The biggest support, Lockhart said, came from Blogtalkradio.com, when Raphael Louis, a candidate for Prime Minister of Canada, and who also leads the Civil Rights Party of Canada, interviewed her and Mrs. Rasco on his blogtalkradio.com forum.  

“After that,” Lockhart said, “the Poor People’s Campaign, a nonprofit based in Chicago, began talking about the story, and Queen Ifama, who has a show on blogtalkradio.com called “The Truth Terrorist,” was like an angel because she worked really hard to get the info out there.”

Lockhart says that the movement took off in January 2010, when Jamie Scott’s kidney’s began to fail. At this point, she posted daily status updates about Jamie’s condition, urging friends to sign a petition or send letters of support on their behalf.

The Scott sisters were eligible for parole in 2014, but Barbour said prison officials no longer thought they were a threat to society and Jamie’s medical condition was costing the state a lot of money — an estimated $200,000 a year.

The Scott sisters’ attorney, Chokwe Lumumba, said people have asked if Barbour, who is mentioned as a potential presidential contender in 2012, suspended their sentences for political reasons.

“My guess is he did,” Lumumba said, but he still said the governor did the right thing.

The Scott sisters have received significant public support from advocacy groups, including the NAACP, which called for their release. Hundreds of people marched through downtown Jackson from the state capital to the governor’s mansion in September, chanting in unison that the women should be freed.

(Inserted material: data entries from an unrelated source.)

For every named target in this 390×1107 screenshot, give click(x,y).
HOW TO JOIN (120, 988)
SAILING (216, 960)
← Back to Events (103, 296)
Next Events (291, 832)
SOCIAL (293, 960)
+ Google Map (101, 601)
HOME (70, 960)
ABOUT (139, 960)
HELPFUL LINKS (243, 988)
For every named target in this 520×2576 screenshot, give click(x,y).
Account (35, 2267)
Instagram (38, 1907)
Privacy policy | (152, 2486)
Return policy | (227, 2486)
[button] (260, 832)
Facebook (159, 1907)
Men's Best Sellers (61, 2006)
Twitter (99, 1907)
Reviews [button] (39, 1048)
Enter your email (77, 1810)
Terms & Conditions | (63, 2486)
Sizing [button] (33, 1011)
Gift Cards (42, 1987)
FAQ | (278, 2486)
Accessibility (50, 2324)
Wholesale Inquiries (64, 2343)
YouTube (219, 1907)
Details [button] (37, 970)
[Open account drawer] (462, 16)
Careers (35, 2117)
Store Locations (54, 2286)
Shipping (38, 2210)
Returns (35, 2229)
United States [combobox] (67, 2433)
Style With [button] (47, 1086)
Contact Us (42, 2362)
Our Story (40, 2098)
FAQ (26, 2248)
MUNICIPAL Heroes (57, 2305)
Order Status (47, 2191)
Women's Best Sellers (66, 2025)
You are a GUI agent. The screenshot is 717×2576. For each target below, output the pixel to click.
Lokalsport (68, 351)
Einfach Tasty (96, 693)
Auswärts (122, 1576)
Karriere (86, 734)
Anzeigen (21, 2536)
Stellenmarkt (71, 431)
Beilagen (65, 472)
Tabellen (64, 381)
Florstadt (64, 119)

National NAACP President and CEO Benjamin Todd Jealous thanked Barbour after meeting him at the state capital in Jackson, calling his decision “a shining example” of the way a governor should use the power of clemency.

“It’s again proof that when people get engaged, keep the faith, we can win,” Jealous said.

Lockhart has published an e-book on grassroots organizing via Lulu.com, which can be purchased on through her blog.  

“I have given away more copies of it than I have sold, and I wrote it because there were so many people approaching me for assistance — some of which I could not help, and some of which I was not convinced that they were innocent, but I wrote the book to help individuals help their loved ones on their own,” she explained. “There’s a way to launch a campaign, and the book provides the on-the-ground efforts that could be used to reach out to families seeking pardons for their relatives who have been wrongfully convicted of a crime.”

The Associated Press contributed to this story.